What did you think of the Creative Cities Conversation? You can read what David Panagore and Doug Suisman thought of the evening, below, and we encourage you to share your thoughts with us by email.

Leslie Koch’s recent visit to Hartford revealed both her creative vision and attention to very particular details. In her talk, while she focused her comments on a few key elements of the Governors Island experience, she emphasized that in every decision her team started with a simple yes, rather than the negative “it’s not possible.” Each of the key elements she discussed – food, hammocks and event programming – in its own way formed a connection, a bond with Governors Island’s target audience, park visitors.

During her talk, I was struck by the similarities and then differences with iQuilt. While Governors Island is built around day visitors, iQuilt is built into a 24/7 downtown, where people work and live, along with daily tourists. Does this make a difference? I don’t think so. Both environments attempt to build a walkable, entertaining locale that connects with its audience. Governors Island first used food to connect with their audience, IQuilt first uses art. However, at Envisionfest, right after art comes food, and on Governors Island, there are many art events over the course of the summer season. She found ways to make connections with her audience which she repays in the simple two page open application process for events.

From Leslie’s comments, I conclude that it’s about trust, both creating a trusting relationship with your audience; her example was finding kosher food for the observant park goers, and trust in yourselves to try new ideas; her example being hammocks, a one time thing that turned into one of the Island’s most popular activities (I do think laying on your back skylarking in a hammock is an activity, who says you have to sweat to be active). All this without discussing costly capital improvements. In fact, it was only at the end of her conversation with Doug Suisman that Leslie touched on the cost and process of turning an old military base into a vast park. Leslie said that capital budgets and capital improvements did not lead the way, in fact they followed. Unfortunately, there wasn’t enough time left for her to expand on that topic. There is definitely more to learn from Leslie Koch about how to succeed.

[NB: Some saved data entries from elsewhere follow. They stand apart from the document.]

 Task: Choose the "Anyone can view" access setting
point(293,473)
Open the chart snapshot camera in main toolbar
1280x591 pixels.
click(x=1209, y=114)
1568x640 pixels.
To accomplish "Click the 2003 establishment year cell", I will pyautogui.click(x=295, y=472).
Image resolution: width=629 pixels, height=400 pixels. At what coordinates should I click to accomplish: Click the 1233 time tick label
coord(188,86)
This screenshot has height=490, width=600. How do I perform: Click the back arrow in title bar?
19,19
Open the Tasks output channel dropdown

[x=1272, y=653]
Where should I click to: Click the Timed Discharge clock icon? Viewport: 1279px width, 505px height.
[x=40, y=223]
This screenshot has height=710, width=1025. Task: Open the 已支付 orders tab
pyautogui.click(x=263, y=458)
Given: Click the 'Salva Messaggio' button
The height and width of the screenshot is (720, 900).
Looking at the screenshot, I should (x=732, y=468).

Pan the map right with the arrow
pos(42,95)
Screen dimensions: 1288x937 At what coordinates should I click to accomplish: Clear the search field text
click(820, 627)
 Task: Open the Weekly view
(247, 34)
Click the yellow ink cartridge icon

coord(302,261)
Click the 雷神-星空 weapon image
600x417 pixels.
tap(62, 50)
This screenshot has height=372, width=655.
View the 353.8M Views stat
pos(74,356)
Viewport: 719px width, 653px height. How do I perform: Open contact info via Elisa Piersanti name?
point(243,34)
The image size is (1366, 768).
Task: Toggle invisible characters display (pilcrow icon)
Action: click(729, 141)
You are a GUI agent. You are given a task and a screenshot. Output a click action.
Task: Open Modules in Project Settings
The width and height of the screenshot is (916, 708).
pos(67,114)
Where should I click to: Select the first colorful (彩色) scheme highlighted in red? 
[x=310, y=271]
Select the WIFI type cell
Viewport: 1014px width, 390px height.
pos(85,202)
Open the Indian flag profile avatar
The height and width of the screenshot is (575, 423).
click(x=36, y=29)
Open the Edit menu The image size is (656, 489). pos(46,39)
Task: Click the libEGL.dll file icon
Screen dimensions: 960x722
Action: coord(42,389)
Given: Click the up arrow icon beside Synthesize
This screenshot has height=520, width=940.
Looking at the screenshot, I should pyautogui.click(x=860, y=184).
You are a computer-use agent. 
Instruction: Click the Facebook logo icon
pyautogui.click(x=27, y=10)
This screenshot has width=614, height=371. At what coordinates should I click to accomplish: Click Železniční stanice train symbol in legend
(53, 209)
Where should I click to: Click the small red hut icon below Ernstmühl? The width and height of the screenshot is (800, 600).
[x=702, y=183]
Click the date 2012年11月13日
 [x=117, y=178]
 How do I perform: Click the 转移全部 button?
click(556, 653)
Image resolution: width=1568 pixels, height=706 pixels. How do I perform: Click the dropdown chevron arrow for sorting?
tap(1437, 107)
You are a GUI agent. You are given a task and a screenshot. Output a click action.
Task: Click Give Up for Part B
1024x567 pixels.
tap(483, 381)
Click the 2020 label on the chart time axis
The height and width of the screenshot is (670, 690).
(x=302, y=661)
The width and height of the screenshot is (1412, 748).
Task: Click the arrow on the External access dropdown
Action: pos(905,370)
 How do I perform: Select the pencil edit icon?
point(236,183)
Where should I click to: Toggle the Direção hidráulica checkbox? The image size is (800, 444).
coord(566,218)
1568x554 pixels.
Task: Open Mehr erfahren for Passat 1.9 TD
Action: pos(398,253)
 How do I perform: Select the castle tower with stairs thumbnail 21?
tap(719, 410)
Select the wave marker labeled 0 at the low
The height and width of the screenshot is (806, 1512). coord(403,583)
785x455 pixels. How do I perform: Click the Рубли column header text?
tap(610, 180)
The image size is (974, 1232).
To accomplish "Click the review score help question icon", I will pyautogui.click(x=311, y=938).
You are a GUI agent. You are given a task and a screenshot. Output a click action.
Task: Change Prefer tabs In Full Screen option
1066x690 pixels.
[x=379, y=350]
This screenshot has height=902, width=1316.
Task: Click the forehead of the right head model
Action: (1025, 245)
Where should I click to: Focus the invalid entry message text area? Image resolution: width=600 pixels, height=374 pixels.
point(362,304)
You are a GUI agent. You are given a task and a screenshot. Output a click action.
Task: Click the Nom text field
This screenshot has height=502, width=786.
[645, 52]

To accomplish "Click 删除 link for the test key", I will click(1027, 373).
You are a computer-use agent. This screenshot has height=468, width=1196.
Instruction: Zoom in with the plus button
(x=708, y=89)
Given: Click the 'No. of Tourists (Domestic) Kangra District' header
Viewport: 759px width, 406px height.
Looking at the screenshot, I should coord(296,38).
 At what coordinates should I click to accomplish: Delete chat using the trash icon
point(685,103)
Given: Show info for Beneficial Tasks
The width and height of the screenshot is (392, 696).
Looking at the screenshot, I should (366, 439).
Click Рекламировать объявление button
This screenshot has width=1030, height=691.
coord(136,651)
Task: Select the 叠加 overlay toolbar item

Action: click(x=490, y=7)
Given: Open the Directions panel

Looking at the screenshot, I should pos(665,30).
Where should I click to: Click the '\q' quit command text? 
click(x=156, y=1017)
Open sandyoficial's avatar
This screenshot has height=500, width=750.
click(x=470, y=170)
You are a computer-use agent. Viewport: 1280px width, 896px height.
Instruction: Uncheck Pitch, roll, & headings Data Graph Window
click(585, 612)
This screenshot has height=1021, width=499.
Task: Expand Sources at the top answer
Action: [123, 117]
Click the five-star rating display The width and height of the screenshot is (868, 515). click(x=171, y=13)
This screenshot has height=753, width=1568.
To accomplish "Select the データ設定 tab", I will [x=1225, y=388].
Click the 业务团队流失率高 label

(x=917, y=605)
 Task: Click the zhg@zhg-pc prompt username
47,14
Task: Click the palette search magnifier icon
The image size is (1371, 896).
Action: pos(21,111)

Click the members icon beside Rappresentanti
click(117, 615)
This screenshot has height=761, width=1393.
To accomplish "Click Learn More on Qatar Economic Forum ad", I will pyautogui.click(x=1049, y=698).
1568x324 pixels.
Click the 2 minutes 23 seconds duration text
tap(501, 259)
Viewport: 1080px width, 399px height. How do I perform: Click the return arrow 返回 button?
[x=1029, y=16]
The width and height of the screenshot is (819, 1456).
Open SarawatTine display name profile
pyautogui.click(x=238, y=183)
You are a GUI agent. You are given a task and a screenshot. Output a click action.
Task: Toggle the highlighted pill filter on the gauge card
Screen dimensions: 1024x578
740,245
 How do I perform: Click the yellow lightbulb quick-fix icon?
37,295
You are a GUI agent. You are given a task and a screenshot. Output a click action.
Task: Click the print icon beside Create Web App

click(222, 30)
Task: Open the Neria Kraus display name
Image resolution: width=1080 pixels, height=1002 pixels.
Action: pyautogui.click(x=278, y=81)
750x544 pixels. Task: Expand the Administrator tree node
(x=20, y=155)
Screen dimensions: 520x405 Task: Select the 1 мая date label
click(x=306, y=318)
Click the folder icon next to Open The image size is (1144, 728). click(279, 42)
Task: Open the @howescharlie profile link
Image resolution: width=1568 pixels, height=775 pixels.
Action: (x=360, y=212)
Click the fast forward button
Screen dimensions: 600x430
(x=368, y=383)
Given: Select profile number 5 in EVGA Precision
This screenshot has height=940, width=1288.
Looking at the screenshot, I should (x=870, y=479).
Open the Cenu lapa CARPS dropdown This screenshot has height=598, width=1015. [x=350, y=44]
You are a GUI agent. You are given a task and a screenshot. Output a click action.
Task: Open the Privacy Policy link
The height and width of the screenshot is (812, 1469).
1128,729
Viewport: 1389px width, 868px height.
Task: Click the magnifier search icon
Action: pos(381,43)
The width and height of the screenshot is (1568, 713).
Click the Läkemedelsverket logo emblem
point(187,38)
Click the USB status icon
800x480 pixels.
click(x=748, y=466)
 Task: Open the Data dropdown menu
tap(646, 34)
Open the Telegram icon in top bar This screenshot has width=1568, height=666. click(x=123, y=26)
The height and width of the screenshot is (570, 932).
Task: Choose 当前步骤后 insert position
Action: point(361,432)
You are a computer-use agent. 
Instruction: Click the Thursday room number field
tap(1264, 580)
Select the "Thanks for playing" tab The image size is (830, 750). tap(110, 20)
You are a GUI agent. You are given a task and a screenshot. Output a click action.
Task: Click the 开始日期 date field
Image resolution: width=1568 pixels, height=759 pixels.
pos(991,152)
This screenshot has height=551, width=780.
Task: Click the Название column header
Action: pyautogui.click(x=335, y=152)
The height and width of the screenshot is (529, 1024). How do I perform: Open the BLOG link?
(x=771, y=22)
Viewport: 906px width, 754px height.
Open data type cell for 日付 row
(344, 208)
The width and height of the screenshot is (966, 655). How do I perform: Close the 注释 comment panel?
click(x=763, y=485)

— David Panagore, iQuilt Board of Corporators

Leslie Koch’s visit to Hartford was inspiring, informative, and thought-provoking. My biggest take-away was focusing on the needs of our visitors – and using that term broadly: people ranging from tourists staying overnight, to regional day visitors, to those coming to downtown from Hartford’s neighborhoods, and even to regular employees downtown. It seems essential to foster and strengthen a reputation for Hartford, especially downtown, as a welcoming place, with the infrastructure in place to foster diverse, changing, and stimulating life on the streets. Though Hartford has a long and proud history as a place of work and production, it must evolve into a place where creative work and production spills onto the streets. Sidewalk vibrancy can derive from everyday activities, but also and more essentially, from creative activities which reflect Hartford’s strength in arts and culture.

Governors Island offers New Yorkers from dense urban neighborhoods a chance to experience wide open space, horizontal landscapes, car-free park space, and open-ended arts activity. That contrast is essential to its success. Downtown Hartford is also an island of sorts, in a sea of pastoral Connecticut towns and suburbs, and it should also offer a striking contrast: a dense, vibrant urban scene with arts and cultural offerings not available in towns and suburbs.

Top-down programming is still needed, but increasingly Hartford can encourage bottom-up programs, where individuals and arts groups are given the platform, the space, and the permission to determine what they will bring outdoors and to the general public.